口の中を傷つけて、ルルとマリンがそれぞれの血抜きをしてくれている。
血抜きが終わったのをついでに鑑定してみた。
角ウサギ(死、完全に血抜き済み)
角の生えたウサギ
食用可
角は武器素材になる
血抜きの状態もいいみたいだ。
(これで買い取り金額上がるといいな)
無事2体ともクリーンをかけて収納する。
ルルとマリンを抱きしめて感謝をして、街に戻ることにする。
直接戦闘はしていないけど、鑑定をかける事すら気付かない状態では自分の疲労状態も見誤るだろうし4体狩猟出来たので今回は十分の稼ぎになるからだ。
(今回は角ウサギを2体だけ買取に出そう。アイテムボックスは時間停止だから悪くならないし)
買取に出す内容を考えながら、街に向けて歩き出した。
無事にギルドに戻って、買い取りカウンターに角ウサギ2体と伝えた。
「2体ならここに出していいですよ」
2体をカウンターの上に出す。
職員さんが何やら色々確認して、紙に書いている。
「お待たせいたしました。皮に傷もなく大きさも問題ありません。また血抜きもしっかりされているのが確認できましたので、1体600ルーで1200ルーで買い取りでよろしいでしょうか?」
「解体手数料とかは必要ですか?」
「丸ごと買取の場合は、金額に解体手数料が込められています。ただ、角や肉をご自分に欲しい場合は部位ごとの買取になりますので、別途解体手数料が発生します。

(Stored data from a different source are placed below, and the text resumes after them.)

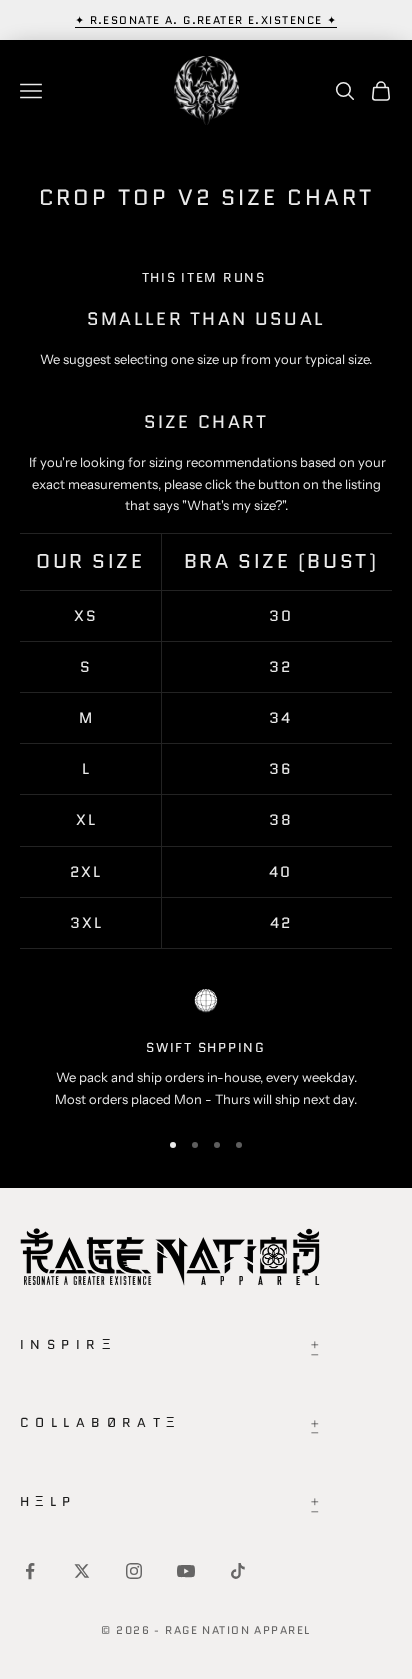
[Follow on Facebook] (30, 1571)
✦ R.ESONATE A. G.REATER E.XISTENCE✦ (206, 20)
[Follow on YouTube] (186, 1571)
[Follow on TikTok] (238, 1571)
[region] (206, 1049)
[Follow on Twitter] (82, 1571)
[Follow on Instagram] (134, 1571)
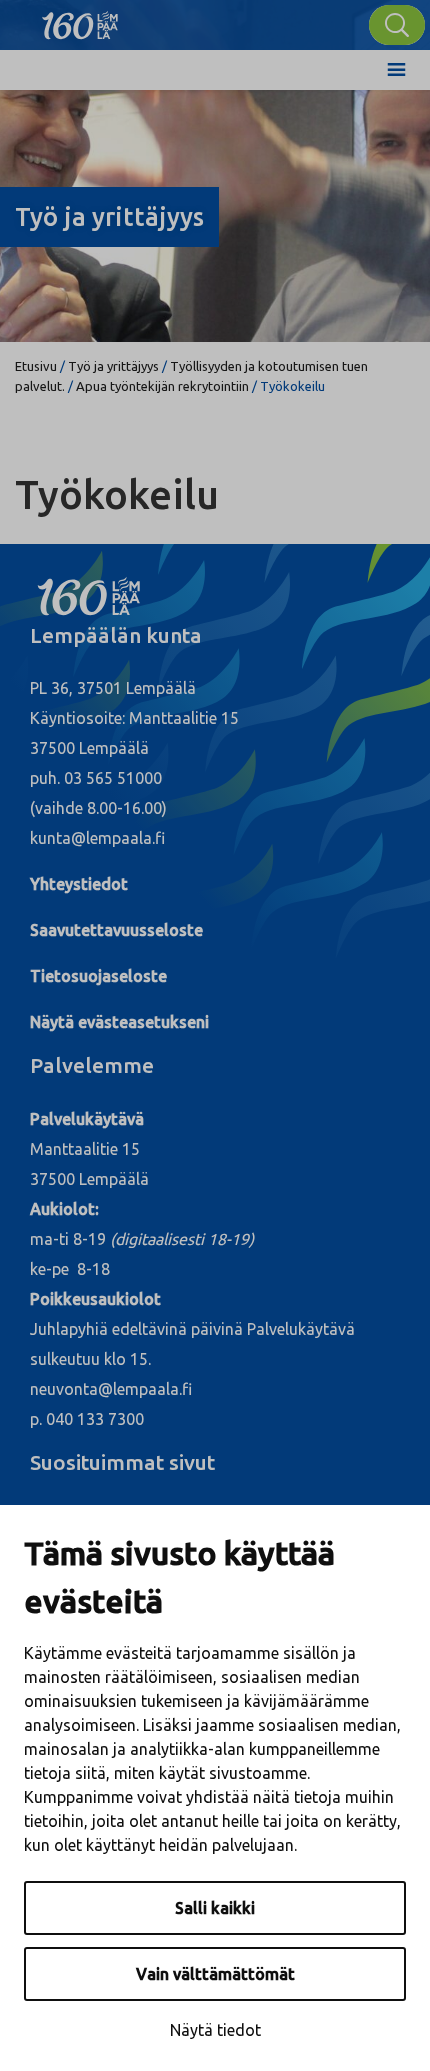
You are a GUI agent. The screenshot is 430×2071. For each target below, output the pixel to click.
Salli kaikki (215, 1908)
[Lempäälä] (80, 20)
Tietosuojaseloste (98, 976)
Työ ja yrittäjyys (113, 366)
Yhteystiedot (79, 884)
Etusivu (36, 366)
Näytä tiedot (215, 2030)
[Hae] (397, 25)
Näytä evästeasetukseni (119, 1022)
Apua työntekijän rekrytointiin (162, 386)
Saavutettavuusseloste (116, 930)
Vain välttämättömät (215, 1974)
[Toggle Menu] (396, 70)
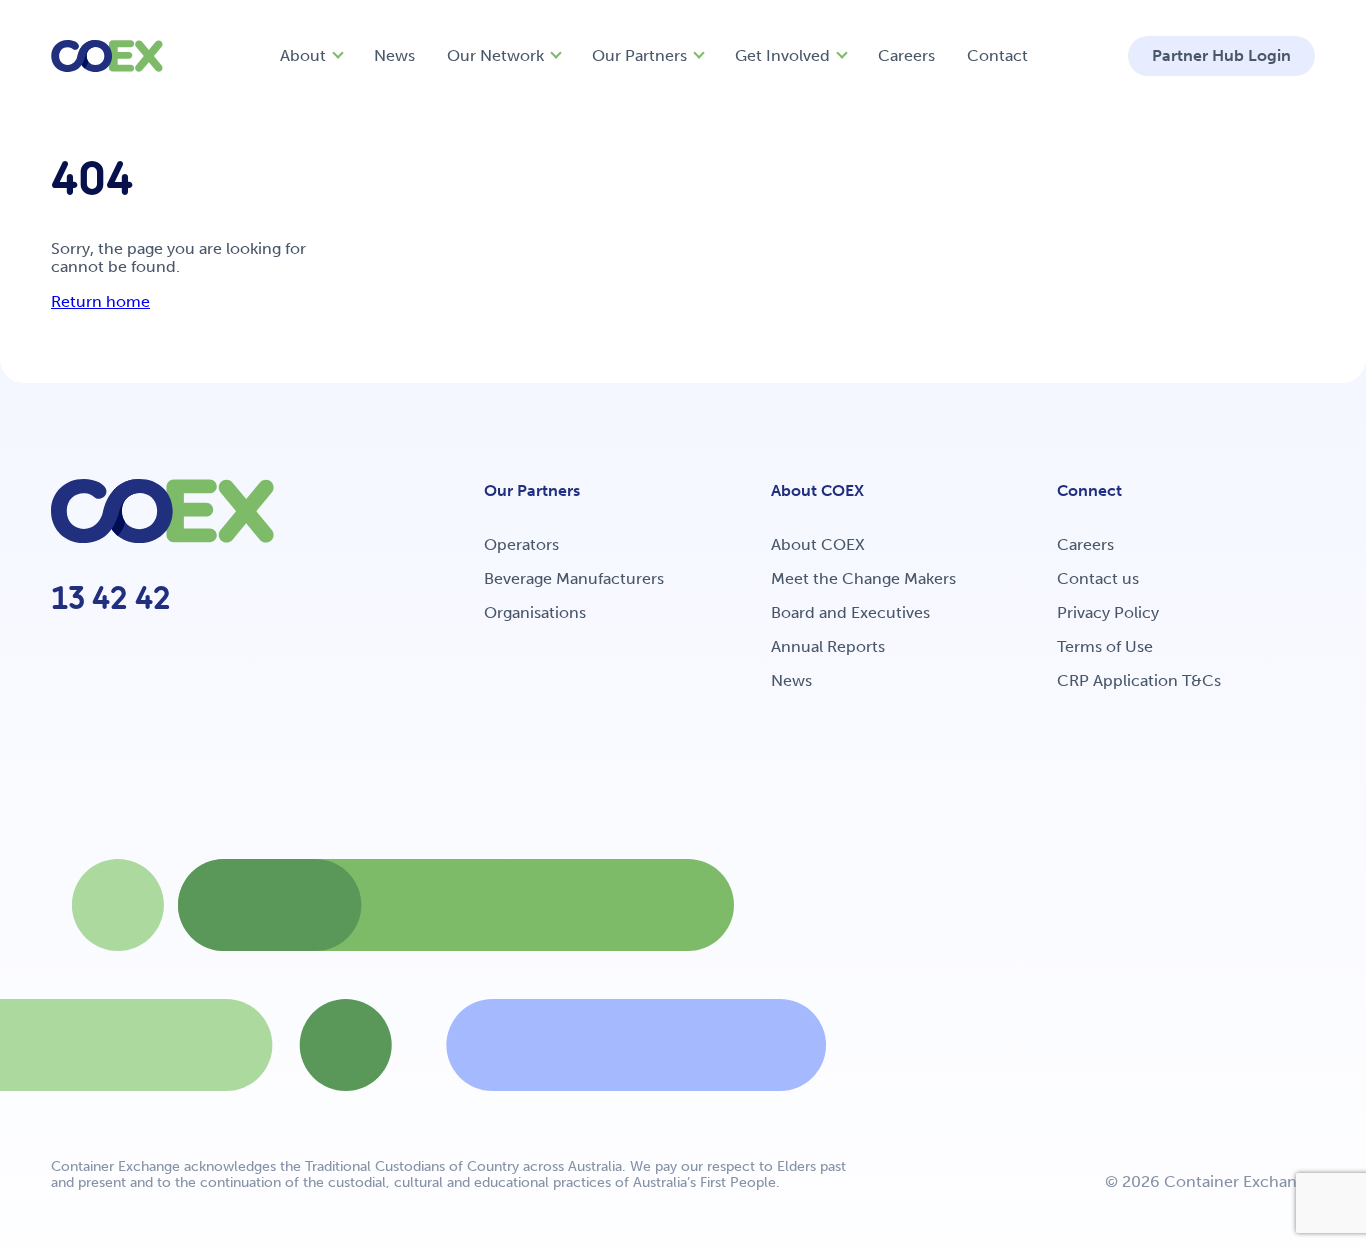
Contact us (1098, 578)
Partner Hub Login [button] (1221, 55)
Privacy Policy (1108, 612)
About (303, 55)
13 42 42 (111, 598)
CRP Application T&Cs (1139, 680)
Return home (100, 301)
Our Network (495, 55)
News (394, 55)
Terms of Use (1105, 646)
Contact (997, 55)
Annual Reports (828, 646)
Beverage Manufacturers (574, 578)
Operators (521, 544)
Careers (906, 55)
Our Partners (639, 55)
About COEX (818, 544)
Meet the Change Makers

ですので、解体して持ち込むともう少し買い取り金額が上がります」
解体手数料も問題ないのでうなずくとカウンター上のトレイにお金を出してくれた。
お礼を言ってお金を受け取り、2階の食堂に移動する。
(一日で1200ルー稼げた。これなら余裕をもって冬貯金出来るし着替えも買える)
贅沢をするのはまだ早い。
ダンさんのおかげでお肉もあるし、お菓子も持っている。
今度の仕事をセーブするときにお菓子を食べようと決めているんだから。
いつものスープとパンを注文して、3等分にして収納する。
特に知り合いもいなかったので、宿泊所に移動する。
ベッドと自分たちにクリーンをかけて布団に入っちゃう。
「ルルとマリンはお腹空いてない?」
"大丈夫"
"角ウサギの血を消化したから。何日か食べなくても。大丈夫"
ルルのおしゃべりが大分進化している。
「お腹すいたら教えてね。草を薬草採取の時に集めてあるから」
""ありがとう マスター""
緊張状態で魔法を使用したし、ベッドにはいって安心したので眠気が襲ってきた。
「さて、明日も今日と同じくらいに起こしてくれる?」
"マリンも起こす"
"もちろんマスター。もう寝るの?"
「うん。眠くなっちゃった。お休みなさい」
""お休みなさい""
あっという間に眠りについてしまった。